> _What you will do_: Summarize the film listing below in three sentences.
─── Source extract ───
Part of the one-hundred anniversary of the great Black migration in Philadelphia, Pennsylvania, Eason is loosely based on the life of James Walker Hood Eason (1886-1923) a long time member of the UNIA of Philadelphia.

The Reverend E. Randall T. Osborn, First Cousin
Kevin Jerome Everson, US, 2007, HD, 4′

One of Everson’s signature archival films that reveal the construction of performance and portrayal in a minimally edited interview with Martin Luther King’s first cousin about police brutality during race riots in Cleveland Ohio.

According to …
Kevin Jerome Everson, US, 2007, HD, 9′

With a rich source of found and original footage, this short film presents several versions of tragic events in the rural South.
─── Recorded data ───
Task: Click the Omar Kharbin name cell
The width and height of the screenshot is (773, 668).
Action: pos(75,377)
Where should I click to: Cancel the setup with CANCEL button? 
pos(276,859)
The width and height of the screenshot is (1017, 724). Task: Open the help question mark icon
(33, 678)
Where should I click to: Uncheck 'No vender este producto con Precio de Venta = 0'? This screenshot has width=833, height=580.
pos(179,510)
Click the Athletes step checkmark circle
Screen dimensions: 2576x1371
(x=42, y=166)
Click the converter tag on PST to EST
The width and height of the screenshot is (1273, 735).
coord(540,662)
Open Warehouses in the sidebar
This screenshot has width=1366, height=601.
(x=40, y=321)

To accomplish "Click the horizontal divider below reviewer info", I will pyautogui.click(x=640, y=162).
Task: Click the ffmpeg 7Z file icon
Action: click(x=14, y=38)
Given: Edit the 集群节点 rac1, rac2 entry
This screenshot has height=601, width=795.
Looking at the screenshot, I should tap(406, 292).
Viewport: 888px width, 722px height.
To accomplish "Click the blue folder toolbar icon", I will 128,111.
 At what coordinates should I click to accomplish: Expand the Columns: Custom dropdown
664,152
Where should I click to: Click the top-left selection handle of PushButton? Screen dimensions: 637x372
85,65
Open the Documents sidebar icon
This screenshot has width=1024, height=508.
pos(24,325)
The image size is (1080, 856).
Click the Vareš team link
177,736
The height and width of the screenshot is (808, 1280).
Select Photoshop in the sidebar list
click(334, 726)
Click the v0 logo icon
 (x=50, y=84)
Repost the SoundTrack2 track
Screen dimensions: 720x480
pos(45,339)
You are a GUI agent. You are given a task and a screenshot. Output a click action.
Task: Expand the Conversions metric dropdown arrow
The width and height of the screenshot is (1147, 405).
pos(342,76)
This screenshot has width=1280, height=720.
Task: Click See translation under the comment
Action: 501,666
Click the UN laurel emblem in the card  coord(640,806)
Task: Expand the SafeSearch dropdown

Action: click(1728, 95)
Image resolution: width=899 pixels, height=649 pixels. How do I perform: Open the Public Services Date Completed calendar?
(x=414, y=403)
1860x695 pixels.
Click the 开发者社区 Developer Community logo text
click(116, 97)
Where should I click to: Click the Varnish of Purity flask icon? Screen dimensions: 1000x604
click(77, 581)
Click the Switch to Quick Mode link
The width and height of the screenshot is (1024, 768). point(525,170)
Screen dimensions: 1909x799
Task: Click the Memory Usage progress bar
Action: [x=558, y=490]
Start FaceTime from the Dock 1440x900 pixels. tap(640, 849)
───
> _Output for this exercise_: Eason, part of the one-hundred anniversary of the great Black migration in Philadelphia, is loosely based on the life of James Walker Hood Eason (1886-1923), a long-time member of the UNIA of Philadelphia. Kevin Jerome Everson's four-minute 2007 film The Reverend E. Randall T. Osborn, First Cousin is a minimally edited interview with Martin Luther King's first cousin about police brutality during race riots in Cleveland, Ohio. Everson's nine-minute 2007 short According to … uses found and original footage to present several versions of tragic events in the rural South.